======== Source text ========

Commanders and leaders
- Judas Maccabeus: Lysias

Strength
- 10,000: Unknown (see #Analysis)

Casualties and losses
- Unknown: Unknown (see #Analysis)

= Battle of Beth Zur =

164 BC battle between the Maccabees and the Seleucids

The Battle of Beth Zur was fought between the Maccabees led by Judas Maccabeus (Judah Maccabee) and a Seleucid Greek army led by Regent Lysias in October 164 BC at Beth Zur. According to the books of Maccabees, the rebels won the battle, although how significant this victory really was is disputed; it is possible the battle's result was inconclusive. Through a stroke of good fortune for the rebels, the days after the battle likely coincided with news of Seleucid King Antiochus IV Epiphanes's death reaching Judea; rather than continue the campaign, the Seleucid army and Lysias returned to the capital to handle the leadership transition. The Maccabees were able to capture Jerusalem soon after.

== Primary sources ==
The Battle of Beth Zur is recorded in the books of 1 Maccabees, 2 Maccabees, and Josephus's Antiquities of the Jews Book 12, Chapter 7. The main point of divergence is timing: according to 1 Maccabees, Lysias initiated an expedition, was defeated at Beth Zur, Jerusalem was taken, the Second Temple was cleansed, Lysias makes a second expedition around 162 BC, and Beth Zur is again besieged by the Seleucids in the second expedition. Contrary to 1 Maccabees, 2 Maccabees indicates Lysias's expedition and the Battle of Beth Zur happened after the taking of Jerusalem and the purification of the Temple; this has caused some scholars such as Daniel R. Schwartz to believe that Lysias only made a single expedition to Judea, rather than the account in 1 Maccabees of two expeditions separated by two years. Still, the default stance of many historians of the revolt has been to prefer the 1 Maccabees version of events, as the author was writing closer in time to the events and was seemingly an eyewitness to at least part of the Revolt; additionally, some of the documents reproduced in 2 Maccabees seem to support the chronology of 1 Maccabees, as does the Book of Daniel.

Josephus largely echoes 1 Maccabees, his main source, but adds that the Maccabees clashed with only the advance troops of the Seleucids, a reasonable and plausible addition.

========

## Tasks and exercises
A – Please quote the Battle of Beth Zur passage from "Josephus largely echoes" to "and plausible addition.".
B – According to the Battle of Beth Zur passage, in what month and year was the battle fought?
C – Write what comes next in the Battle of Beth Zur passage, picking up after its final sentence.
You won't need the items after this text.

======== Information given ========

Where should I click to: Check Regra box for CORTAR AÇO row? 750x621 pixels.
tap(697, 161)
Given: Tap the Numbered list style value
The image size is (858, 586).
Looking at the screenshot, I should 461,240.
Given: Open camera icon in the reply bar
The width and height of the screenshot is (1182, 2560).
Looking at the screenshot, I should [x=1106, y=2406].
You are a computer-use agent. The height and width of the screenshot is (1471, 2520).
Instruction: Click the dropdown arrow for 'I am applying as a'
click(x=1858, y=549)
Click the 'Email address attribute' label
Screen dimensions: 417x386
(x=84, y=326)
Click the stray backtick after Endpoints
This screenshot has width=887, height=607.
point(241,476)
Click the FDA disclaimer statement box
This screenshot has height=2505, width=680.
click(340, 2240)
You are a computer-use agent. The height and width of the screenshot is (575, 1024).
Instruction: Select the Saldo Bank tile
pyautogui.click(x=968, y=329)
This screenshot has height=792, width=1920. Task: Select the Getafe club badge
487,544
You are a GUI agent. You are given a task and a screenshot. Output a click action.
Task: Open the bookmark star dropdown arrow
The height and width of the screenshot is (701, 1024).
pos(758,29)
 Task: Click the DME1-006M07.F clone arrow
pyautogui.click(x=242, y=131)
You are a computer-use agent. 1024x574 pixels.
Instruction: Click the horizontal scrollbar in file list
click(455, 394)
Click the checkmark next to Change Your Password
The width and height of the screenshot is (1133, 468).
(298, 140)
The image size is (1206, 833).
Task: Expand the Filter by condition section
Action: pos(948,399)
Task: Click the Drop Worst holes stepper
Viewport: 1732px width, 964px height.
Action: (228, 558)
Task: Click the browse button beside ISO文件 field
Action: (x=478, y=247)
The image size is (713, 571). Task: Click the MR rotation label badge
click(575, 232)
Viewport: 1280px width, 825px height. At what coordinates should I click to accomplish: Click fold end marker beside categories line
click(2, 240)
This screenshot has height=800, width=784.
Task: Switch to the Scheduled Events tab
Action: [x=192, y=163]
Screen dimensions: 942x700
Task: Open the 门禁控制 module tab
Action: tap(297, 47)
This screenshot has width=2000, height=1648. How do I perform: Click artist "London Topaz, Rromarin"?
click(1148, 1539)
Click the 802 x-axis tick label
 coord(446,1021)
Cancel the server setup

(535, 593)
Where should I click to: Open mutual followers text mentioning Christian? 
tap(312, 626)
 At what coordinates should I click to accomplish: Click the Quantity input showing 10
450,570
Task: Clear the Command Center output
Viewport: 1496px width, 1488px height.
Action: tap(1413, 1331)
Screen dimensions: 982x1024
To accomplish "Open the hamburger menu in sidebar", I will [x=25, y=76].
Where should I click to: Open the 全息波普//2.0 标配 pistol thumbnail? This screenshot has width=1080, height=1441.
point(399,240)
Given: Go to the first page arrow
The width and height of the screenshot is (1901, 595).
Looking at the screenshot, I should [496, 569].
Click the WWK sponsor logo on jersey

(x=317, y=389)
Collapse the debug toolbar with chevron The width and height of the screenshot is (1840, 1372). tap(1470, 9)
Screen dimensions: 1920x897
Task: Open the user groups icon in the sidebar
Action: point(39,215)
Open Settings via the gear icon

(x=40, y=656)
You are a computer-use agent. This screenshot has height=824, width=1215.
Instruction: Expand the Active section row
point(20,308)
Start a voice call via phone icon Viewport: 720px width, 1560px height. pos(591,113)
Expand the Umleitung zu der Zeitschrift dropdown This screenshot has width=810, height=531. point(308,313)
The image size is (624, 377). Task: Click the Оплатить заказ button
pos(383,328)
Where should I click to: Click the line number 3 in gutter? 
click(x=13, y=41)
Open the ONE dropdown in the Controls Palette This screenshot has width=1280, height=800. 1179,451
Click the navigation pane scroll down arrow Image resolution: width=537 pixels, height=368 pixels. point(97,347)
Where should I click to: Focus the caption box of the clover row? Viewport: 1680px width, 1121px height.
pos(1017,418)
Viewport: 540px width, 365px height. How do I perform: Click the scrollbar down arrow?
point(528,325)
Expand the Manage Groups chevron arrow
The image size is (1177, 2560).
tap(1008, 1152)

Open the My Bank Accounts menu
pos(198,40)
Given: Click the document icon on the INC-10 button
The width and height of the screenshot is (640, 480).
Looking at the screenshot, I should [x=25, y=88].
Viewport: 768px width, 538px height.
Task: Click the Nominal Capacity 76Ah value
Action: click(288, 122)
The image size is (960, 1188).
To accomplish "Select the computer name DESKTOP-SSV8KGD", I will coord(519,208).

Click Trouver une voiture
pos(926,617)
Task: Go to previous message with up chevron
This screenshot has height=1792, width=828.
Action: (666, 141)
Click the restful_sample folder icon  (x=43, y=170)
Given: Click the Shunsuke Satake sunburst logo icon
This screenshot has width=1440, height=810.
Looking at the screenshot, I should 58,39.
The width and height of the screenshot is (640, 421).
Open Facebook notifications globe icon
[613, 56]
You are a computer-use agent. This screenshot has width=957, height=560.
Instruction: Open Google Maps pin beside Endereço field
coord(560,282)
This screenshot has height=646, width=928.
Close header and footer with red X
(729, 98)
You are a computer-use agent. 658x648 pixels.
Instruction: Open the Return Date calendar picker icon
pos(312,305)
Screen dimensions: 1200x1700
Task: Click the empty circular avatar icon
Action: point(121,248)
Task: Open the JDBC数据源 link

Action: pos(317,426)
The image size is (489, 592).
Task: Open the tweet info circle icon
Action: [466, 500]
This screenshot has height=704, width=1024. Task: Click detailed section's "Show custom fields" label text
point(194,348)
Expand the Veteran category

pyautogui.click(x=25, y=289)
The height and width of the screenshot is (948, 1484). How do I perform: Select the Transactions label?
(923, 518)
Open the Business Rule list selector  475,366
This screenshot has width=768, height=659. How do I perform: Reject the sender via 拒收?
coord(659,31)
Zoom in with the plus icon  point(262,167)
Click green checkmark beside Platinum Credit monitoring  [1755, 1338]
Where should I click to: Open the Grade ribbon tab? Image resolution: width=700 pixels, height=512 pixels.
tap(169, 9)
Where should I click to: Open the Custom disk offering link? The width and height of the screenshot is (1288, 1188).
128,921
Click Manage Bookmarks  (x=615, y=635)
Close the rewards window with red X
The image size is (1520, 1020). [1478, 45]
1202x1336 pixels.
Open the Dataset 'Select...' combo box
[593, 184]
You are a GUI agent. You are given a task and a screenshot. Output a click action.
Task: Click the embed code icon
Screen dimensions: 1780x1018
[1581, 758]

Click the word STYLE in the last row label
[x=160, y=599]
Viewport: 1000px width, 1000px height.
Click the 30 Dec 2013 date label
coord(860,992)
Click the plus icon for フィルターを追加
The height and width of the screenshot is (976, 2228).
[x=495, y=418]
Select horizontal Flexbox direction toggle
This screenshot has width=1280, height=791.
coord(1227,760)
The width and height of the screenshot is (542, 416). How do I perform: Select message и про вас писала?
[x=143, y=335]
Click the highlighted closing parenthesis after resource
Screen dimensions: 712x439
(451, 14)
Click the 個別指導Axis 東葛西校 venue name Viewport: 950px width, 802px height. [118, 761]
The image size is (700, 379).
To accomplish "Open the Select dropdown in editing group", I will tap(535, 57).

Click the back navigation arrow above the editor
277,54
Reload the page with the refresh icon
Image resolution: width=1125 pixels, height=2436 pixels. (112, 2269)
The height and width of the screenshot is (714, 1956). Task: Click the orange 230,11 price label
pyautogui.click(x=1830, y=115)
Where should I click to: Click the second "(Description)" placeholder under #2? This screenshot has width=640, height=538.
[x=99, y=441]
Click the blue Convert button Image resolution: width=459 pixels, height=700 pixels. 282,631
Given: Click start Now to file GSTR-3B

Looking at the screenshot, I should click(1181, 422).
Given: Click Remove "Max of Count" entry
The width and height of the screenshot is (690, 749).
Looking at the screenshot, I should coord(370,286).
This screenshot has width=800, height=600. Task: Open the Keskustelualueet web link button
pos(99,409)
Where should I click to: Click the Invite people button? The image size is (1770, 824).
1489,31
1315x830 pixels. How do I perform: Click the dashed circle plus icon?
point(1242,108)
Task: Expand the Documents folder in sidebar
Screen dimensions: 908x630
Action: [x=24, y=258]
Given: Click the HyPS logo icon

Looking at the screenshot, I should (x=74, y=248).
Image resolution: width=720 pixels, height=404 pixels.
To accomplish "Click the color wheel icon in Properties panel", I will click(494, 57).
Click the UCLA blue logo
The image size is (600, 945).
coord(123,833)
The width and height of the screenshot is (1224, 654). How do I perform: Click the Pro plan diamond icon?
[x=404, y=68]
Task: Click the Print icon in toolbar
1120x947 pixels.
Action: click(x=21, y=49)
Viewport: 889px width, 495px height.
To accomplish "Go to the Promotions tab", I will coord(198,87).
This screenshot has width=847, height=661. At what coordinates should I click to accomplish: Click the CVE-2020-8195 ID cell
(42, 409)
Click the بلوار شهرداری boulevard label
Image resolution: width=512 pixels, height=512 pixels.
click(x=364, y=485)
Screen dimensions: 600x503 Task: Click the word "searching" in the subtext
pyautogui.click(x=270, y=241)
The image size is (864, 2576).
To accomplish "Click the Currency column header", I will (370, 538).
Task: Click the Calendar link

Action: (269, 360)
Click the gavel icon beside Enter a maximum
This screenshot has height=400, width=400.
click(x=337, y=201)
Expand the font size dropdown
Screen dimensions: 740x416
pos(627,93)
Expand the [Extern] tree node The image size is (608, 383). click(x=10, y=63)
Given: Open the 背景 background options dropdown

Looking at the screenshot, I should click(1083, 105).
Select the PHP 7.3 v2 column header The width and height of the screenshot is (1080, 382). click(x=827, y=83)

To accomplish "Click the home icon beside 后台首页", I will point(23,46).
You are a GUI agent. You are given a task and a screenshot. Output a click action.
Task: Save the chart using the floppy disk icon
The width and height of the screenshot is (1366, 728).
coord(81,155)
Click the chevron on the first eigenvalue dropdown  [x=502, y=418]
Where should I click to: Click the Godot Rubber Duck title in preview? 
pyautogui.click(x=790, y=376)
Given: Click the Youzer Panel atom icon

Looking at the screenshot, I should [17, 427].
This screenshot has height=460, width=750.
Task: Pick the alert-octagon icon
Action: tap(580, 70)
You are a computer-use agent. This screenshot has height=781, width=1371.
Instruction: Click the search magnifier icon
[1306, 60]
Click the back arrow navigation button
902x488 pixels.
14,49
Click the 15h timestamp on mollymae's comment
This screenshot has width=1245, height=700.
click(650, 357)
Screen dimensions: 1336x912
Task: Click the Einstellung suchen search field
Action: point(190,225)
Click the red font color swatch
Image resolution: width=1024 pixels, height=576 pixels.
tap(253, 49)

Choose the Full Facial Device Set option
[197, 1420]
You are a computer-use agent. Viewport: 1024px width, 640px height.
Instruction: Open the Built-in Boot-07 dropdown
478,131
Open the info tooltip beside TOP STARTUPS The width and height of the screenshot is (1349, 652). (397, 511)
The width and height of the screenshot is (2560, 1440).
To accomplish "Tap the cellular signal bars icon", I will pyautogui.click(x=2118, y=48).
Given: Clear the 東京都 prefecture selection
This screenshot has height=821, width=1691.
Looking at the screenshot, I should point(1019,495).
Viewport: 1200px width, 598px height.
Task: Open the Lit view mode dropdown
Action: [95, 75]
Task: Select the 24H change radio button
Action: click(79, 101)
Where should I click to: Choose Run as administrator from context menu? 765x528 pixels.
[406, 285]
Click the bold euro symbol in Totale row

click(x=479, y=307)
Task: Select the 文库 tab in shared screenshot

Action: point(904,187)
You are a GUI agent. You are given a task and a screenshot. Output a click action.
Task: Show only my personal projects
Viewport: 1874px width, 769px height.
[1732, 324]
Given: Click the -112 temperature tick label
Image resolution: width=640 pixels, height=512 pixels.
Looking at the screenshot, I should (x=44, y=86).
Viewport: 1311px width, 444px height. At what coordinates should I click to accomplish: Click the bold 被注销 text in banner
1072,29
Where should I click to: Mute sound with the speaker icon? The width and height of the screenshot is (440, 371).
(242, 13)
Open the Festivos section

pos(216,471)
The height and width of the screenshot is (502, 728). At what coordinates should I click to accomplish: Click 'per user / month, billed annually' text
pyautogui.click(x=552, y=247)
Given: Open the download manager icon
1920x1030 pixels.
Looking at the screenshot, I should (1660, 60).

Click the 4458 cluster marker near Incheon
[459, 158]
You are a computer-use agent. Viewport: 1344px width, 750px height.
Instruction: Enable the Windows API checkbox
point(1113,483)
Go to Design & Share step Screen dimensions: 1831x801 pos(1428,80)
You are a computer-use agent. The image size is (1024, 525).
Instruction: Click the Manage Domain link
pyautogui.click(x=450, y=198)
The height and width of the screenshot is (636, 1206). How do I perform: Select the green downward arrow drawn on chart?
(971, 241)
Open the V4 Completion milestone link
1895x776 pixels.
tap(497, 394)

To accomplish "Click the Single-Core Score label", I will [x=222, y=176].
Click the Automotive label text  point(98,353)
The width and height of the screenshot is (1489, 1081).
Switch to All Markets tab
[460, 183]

========

## Answers given
A –
Josephus largely echoes 1 Maccabees, his main source, but adds that the Maccabees clashed with only the advance troops of the Seleucids, a reasonable and plausible addition.

B – October 164 BC.

C –
== Background ==
Toward the end of the summer of 165 BC, King Antiochus IV Epiphanes gathered forces from the western part of his empire to leave for an expedition to the eastern satrapies in Babylonia and Persia. There, he intended to stay awhile, replace or do battle with rebellious governors, deter the growing Parthian Empire from invading, and restore a flow of taxes to the capital. He left Lysias in charge as regent in the Seleucid capital Antioch and to raise his young son, the future Antiochus V. A Seleucid expedition to Judea was repelled in 165 BC, however, after the Maccabees won the Battle of Emmaus. The Western half of the Seleucid Empire was still deprived of many dependable Greek soldiers due to Antiochus IV's expedition to the eastern satrapies, so it appears that Lysias negotiated with the rebels for 6-9 months during the fall and winter of 165 BC and early 164 BC. Some of the documents recorded in 2 Maccabees may be communications from the time period, as Lysias offers a range of offers to placate the Maccabees. Historian Bezalel Bar-Kochva offers tentative suggestions for dates of the document in (summary of the beginning of negotiations) and (negotiations with the Romans) being from late 165 BC, and being from spring of 164 BC, a conditional amnesty offered at the request of High Priest Menelaus.

However, it seems negotiations fell through, possibly after being rejected by Antiochus IV after messengers informed him of the Maccabees' demands. Lysias marshaled an army to restore order in the Judean countryside. His forces camped at Beth Zur, a fortified place near Jerusalem.

== Battle ==
Little is known of the details of the battle. It appears that the Judean forces engaged in a hit-and-run raid style attack where the rebels charged a portion of the camp in a dramatic clash, but both sides withdrew in good order afterward - the Seleucids to link up with their main force, while the Jews to avoid having to fight the rest of the Seleucid army.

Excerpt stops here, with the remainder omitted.